Como viva es la obra y la memoria de uno de los escritores más vernáculos y al mismo tiempo universal que haya tenido México. Ahora, además de sus escritos, quedará la estatua que lo inmortaliza en la Rotonda, que se develó al final del acto.

Montado en un pedestal de cantera donde destaca la inscripción en letras doradas
“LITERATO”, un Arreola de mediana edad, flaco y con el cabello al desgaire, levanta una mano en gesto expresivo, tensa, reflejo de la carga expresiva que manifestó en vida, explicó Rubén Orozco, escultor que realizó la obra en un mes y 15 días, inspirándose en fotos proporcionadas por la familia.
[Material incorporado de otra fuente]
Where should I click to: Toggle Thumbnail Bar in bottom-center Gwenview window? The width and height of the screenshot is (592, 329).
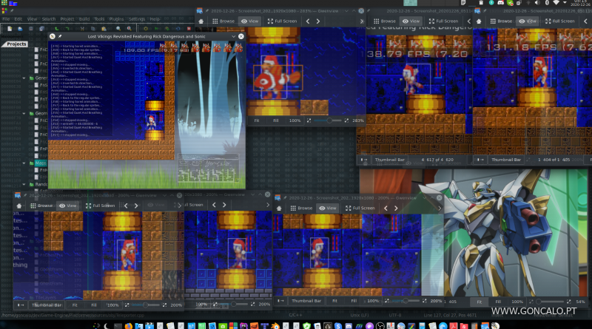306,302
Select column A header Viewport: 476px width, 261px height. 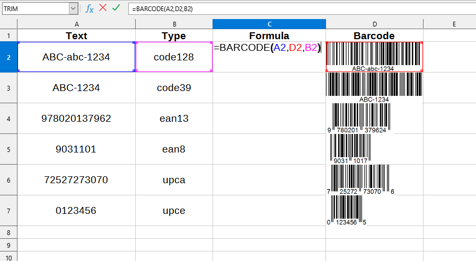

A un lado de la figura en bronce —que mide 2 metros de altura y pesa 220 kilos—, se alza una mesita francés con objetos que caracterizan al personaje: un ejemplar de Confabulario —el libro que lo consagró como escritor—, una pluma y unas piezas de ajedrez. “Nada más falta la copita de vino, pero luego la ponemos”, dijo bromeando un Orso Arreola emocionado, frente a la estatua.

Ésta se yergue a un costado de la Catedral, representando al escritor con la mirada fija hacia arriba, hacia las dos torres símbolo de Guadalajara. Quizás así, la presencia cercana e imponente de estos dos picos le ofrezcan el recuerdo y el consuelo eterno de las dos amadas montañas de su tierra natal.